Transition – A non-trivial amount of focus should be placed on the actual transition. For swimming, again that might mean running out of the water barefoot for a bit if the transition you are planning for is far away. Peeling off a wet suit or putting on socks and running shoes are also learned transition skills and sampling this during a training session will work out some of the smaller details on what to take off or put on first. Sometimes you can go as far as to setup a full transition area.

Beyond this, if you are working on heart rate training or plan to track your event on a watch or GPS device (which of course we at Personal Wellness tracking are fans of since the data is so useful), then it’s good to monitor your heart rate during the transitions to see if there are surprise spikes that may zap too much energy. Be sure that wiggling out of your wetsuit isn’t the most strenuous thing you do in the day or risk being in for a crash. The last part of the transition to consider is nutrition, so look to simulate the feeding aspects of a race with a good Brick workout.

Start –  This is the area that seems to be most critical in a brick workout. How are you going to work out the kinks of transition and find a way to settle into a pace quickly. For shorter distance sprint races getting into a groove quickly can be huge. In a swim to bike brick workout this includes how to mount a bike and start pedaling.

One popular race we have done in the past starts with a steep uphill right as the bike mount portion starts, it’s not uncommon to see someone fall over trying to clip in on wobbly legs since the power required to even stay upright is much more than their standard bike start. For bike to run brick transitions, the goal is how to shake the feeling of still pedaling which can cause it to feel like you are slamming your feet into the ground.

On longer event one thing to consider is how easy you can take this out. For an Ironman or 140.6 distance, adding an extra minute to the first mile of the marathon may be the right way to keep the heart rate low while working into a groove. Again here monitoring metrics can be insightful, look for how you react to running off the bike and if it causes any unexpected spikes compared to just starting a run.
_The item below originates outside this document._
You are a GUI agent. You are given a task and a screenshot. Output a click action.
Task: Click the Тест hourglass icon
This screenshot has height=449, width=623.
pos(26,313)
The trauma of going from pedal to running can be worked out quickly, but if it causes an energy spike it may be the first dip into a tank that is nearing empty.

Are Brick Workouts Necessary When Training For a Triathlon?

With top end athletes is it important to replicate the experience of racing so that everything can be optimized. But brick workouts for beginners can sometimes take away from the primary objectives of training. If you have the choice to do a better, longer workout on a regular basis OR to do a shorter effort workout that winds up doing two disciplines that right decision is not always easy. For many, having two training sessions in a day (say a bike in the morning and swim in the evening) may be more practical to balance time. In these scenarios, often having a larger training load will be more effective in preparing for an event.

Where brick workouts are useful are often in the mental aspect of preparing. Going into an event already will have questions, and if you just got done building a bike and are scrambling to get setup for the first time in a new transition area there are benefits to being able to visualize how you will go through that transition during an event.

Staying in control during transitions will have an impact on overall time. But preparing with a brick session may reveal that some small time optimizations backfire later in the race. Maybe you want to have shoes pre-clipped into pedals for a bike and plan to ride barefoot, but if you try this in a workout and wind up with crazy blisters (because all other rides are done with socks) then think hard before trying it out in the race.

Are Brick workouts necessary? A short answer is NO. They are not, but done correctly they can add a fun new challenge to a training calendar. Now go out there and enjoy!